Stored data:
_ _ _ _ _

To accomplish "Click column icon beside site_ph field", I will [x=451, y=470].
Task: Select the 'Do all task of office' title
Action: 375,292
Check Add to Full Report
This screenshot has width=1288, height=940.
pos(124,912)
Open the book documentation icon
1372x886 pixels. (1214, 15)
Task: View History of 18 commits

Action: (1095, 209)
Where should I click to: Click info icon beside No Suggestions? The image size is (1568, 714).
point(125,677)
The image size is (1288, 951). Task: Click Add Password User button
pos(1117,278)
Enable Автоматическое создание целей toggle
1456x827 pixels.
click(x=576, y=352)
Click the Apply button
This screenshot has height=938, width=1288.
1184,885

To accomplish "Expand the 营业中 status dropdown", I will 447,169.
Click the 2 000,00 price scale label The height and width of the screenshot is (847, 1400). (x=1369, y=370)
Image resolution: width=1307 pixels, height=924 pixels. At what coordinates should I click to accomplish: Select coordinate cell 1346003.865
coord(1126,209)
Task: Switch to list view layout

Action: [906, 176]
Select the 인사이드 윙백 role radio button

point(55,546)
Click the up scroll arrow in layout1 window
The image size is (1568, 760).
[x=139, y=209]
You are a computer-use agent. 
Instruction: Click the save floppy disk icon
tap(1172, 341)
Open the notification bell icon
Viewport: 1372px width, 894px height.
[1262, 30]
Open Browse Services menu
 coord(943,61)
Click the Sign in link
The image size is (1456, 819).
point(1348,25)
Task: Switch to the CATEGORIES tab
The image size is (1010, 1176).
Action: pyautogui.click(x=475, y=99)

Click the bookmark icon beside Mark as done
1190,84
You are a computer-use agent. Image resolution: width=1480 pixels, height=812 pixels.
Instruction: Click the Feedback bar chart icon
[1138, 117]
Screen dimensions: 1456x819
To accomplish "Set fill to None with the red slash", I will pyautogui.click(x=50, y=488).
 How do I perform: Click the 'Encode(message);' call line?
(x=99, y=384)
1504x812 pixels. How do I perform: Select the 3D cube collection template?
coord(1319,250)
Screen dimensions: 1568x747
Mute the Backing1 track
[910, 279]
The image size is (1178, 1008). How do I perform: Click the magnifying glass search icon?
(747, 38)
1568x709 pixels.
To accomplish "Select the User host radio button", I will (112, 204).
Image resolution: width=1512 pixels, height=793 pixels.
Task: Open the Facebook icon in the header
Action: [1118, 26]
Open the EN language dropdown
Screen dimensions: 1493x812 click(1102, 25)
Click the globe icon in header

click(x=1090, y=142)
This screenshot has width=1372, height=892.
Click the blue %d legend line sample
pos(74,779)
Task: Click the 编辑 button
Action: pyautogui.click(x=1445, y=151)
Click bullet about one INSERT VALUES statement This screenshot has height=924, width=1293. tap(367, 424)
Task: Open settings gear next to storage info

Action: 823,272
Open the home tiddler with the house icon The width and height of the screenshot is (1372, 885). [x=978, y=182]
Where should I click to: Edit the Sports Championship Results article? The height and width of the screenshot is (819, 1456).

_ _ _ _ _

Task description:
Write the entries out again in full, exactly as they appear above.

Response area:
To accomplish "Click column icon beside site_ph field", I will [x=451, y=470].
Task: Select the 'Do all task of office' title
Action: 375,292
Check Add to Full Report
This screenshot has width=1288, height=940.
pos(124,912)
Open the book documentation icon
1372x886 pixels. (1214, 15)
Task: View History of 18 commits

Action: (1095, 209)
Where should I click to: Click info icon beside No Suggestions? The image size is (1568, 714).
point(125,677)
The image size is (1288, 951). Task: Click Add Password User button
pos(1117,278)
Enable Автоматическое создание целей toggle
1456x827 pixels.
click(x=576, y=352)
Click the Apply button
This screenshot has height=938, width=1288.
1184,885

To accomplish "Expand the 营业中 status dropdown", I will 447,169.
Click the 2 000,00 price scale label The height and width of the screenshot is (847, 1400). (x=1369, y=370)
Image resolution: width=1307 pixels, height=924 pixels. At what coordinates should I click to accomplish: Select coordinate cell 1346003.865
coord(1126,209)
Task: Switch to list view layout

Action: [906, 176]
Select the 인사이드 윙백 role radio button

point(55,546)
Click the up scroll arrow in layout1 window
The image size is (1568, 760).
[x=139, y=209]
You are a computer-use agent. 
Instruction: Click the save floppy disk icon
tap(1172, 341)
Open the notification bell icon
Viewport: 1372px width, 894px height.
[1262, 30]
Open Browse Services menu
 coord(943,61)
Click the Sign in link
The image size is (1456, 819).
point(1348,25)
Task: Switch to the CATEGORIES tab
The image size is (1010, 1176).
Action: pyautogui.click(x=475, y=99)

Click the bookmark icon beside Mark as done
1190,84
You are a computer-use agent. Image resolution: width=1480 pixels, height=812 pixels.
Instruction: Click the Feedback bar chart icon
[1138, 117]
Screen dimensions: 1456x819
To accomplish "Set fill to None with the red slash", I will pyautogui.click(x=50, y=488).
 How do I perform: Click the 'Encode(message);' call line?
(x=99, y=384)
1504x812 pixels. How do I perform: Select the 3D cube collection template?
coord(1319,250)
Screen dimensions: 1568x747
Mute the Backing1 track
[910, 279]
The image size is (1178, 1008). How do I perform: Click the magnifying glass search icon?
(747, 38)
1568x709 pixels.
To accomplish "Select the User host radio button", I will (112, 204).
Image resolution: width=1512 pixels, height=793 pixels.
Task: Open the Facebook icon in the header
Action: [1118, 26]
Open the EN language dropdown
Screen dimensions: 1493x812 click(1102, 25)
Click the globe icon in header

click(x=1090, y=142)
This screenshot has width=1372, height=892.
Click the blue %d legend line sample
pos(74,779)
Task: Click the 编辑 button
Action: pyautogui.click(x=1445, y=151)
Click bullet about one INSERT VALUES statement This screenshot has height=924, width=1293. tap(367, 424)
Task: Open settings gear next to storage info

Action: 823,272
Open the home tiddler with the house icon The width and height of the screenshot is (1372, 885). [x=978, y=182]
Where should I click to: Edit the Sports Championship Results article? The height and width of the screenshot is (819, 1456).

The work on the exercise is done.